L'une de ces automobiles, abandonnée dans un embouteillage qui n'avait jamais pris fin, gardait ses portes ouvertes, telle une invitation pour Kyle. Il sauta sur le siège du conducteur, referma la portière et appuya sur le démareur.

» Utilisateur Inconnu. Clé absente.

La voix froide et impersonnelle qui avait grincé du tableau du bord le fit sursauter. Il tenta à plusieurs reprises de forcer le démarrage, mais récolta à chaque fois la même litanie :

» Utilisateur Inconnu. Clé absente.

De rage, Kyle tapa du poing sur le volant.

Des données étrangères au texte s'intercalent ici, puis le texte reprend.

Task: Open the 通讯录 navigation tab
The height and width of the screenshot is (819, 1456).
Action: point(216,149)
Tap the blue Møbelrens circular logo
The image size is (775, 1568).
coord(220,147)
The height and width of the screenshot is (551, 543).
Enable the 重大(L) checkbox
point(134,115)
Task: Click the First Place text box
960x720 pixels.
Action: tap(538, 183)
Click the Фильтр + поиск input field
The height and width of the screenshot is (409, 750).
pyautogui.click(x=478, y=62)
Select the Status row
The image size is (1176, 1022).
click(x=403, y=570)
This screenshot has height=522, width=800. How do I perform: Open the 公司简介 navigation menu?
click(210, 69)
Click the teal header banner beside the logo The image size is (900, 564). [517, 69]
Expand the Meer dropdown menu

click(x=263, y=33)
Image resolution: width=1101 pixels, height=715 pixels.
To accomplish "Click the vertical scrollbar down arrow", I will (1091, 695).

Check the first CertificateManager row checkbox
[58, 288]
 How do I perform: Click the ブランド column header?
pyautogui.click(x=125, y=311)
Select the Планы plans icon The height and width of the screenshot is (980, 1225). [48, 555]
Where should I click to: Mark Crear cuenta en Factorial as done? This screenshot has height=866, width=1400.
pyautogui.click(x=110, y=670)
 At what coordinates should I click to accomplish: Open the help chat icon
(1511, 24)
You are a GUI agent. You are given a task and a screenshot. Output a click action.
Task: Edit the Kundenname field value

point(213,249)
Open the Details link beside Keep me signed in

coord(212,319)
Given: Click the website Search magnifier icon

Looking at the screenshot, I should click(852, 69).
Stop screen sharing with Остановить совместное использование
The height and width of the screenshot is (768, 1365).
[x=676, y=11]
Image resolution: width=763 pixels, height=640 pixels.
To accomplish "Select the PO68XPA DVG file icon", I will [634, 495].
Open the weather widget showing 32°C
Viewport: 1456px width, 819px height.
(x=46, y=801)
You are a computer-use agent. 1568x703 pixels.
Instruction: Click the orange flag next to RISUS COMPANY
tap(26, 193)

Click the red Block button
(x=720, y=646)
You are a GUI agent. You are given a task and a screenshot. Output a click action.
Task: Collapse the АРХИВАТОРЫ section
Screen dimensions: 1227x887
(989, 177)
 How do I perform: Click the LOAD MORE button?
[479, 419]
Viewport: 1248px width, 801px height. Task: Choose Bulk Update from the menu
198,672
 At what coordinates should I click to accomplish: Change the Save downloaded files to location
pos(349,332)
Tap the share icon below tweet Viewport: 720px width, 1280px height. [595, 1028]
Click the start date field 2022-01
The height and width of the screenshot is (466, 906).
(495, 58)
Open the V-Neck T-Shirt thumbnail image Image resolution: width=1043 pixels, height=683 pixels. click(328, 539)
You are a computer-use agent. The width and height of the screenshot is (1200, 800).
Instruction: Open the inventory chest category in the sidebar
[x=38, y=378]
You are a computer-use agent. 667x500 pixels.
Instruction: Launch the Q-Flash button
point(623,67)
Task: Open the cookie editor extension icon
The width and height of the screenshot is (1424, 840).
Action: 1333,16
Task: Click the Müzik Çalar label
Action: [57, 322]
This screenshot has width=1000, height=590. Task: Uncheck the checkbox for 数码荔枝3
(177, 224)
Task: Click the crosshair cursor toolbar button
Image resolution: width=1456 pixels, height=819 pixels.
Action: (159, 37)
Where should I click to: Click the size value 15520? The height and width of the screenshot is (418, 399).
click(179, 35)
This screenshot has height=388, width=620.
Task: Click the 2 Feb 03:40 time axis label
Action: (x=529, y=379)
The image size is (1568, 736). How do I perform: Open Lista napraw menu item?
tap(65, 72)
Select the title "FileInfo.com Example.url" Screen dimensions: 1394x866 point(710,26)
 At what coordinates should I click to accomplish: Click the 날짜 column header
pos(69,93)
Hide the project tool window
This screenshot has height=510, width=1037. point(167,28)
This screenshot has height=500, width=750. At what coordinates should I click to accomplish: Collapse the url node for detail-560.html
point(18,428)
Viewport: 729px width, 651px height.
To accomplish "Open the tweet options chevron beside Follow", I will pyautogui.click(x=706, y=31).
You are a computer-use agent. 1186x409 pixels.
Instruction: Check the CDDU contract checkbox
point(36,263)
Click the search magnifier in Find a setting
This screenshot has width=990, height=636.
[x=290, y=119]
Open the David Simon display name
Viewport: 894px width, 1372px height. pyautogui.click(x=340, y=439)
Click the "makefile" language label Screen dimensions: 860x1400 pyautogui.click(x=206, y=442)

» Empreinte vocale non identifiée. Violence détectée. Veuillez descendre et attendre les forces de l'ordre.

— Machine de merde...

» Vos propos sont enregistrés et constitueront une preuve à charge.

— Va te faire foutre !

Un mouvement attira l'œil de Kyle dans une ruelle. Il épaula aussitôt son fusil laser sur une silhouette chétive. Retint sa terreur d'appuyer sur la gâchette. Le pardessus boueux qui flottait devant une poubelle abritait une jeune femme. Une civile, sans défense. Elle l'aperçut à son tour à travers le pare-brise. Elle se figea, net et sec, leva les bras, en signe de reddition ou dans un réflexe instinctif d'auto-défense puis décampa à toutes jambes vers le fond de la ruelle.

Certainement une citoyenne qui avait choisi, coûte que coûte, de rester chez elle. Ou qui n'avait pu emprunter, faute de ressource ou de place, un train en partance vers la sécurité. Dans les deux cas, elle se retrouvait seule, abandonnée par ses pairs, piégée dans une ville autrefois son foyer et à présent fantôme. Combien de laissés-pour-compte se retrouvaient dans le même cas ? Combien se terraient dans les recoins de la cité ? Combien d'entre eux avaient péri dans le chaos des combats ?

» Veuillez descendre et attendre les forces de l'ordre.

Kyle poussa un sifflement hargneux. Il ouvrit la portière d'un coup de pied et, ventre à terre, disparut à la suite de la jeune femme dans le dédale urbain. La lueur du soleil dans le tapis cotonneux du ciel lui permit de s'orienter vers le cœur de Moscou. Il progressa sans encombre, évitant les grands-axes de toute façon déserts, jusqu'à déboucher sur un petit parc. Ses yeux s'écarquillèrent alors d'horreur, sa mâchoire pendit et ses genoux se dérobèrent.

Des cratères de sang ouvraient la terre et l'asphalte. De la bouillis de viande s'éparpillait parmi les vestiges de plastique coloré d'un toboggan. Impossible de rattacher ces mixtures informes à un être humain, de réaliser qu'il aurait pu devenir l'une de ces tâches rougeâtres sur le bitume, être disloqué en pièces détachées, vitrifié en carcasse squelettique, écrasé par un arbre en feu. Les batteries d'artilleries calcinées, en noirs tombeaux, en sombres mausolées, surplombaient le carnage.

En un battement de cil, un avion supersonique avait balayé une centaine de vies.

Et ce fut ce cimetière à ciel ouvert que choisit le premier flocon hivernal pour danser dans la brise. Il se posa avec douceur sur un pan de terre pourpre, appelant à lui ses pairs, comme si la nature, las de voir les hommes s'entre-déchirer, se chargeait d'enterrer leurs monstruosités sous sa laine immaculée.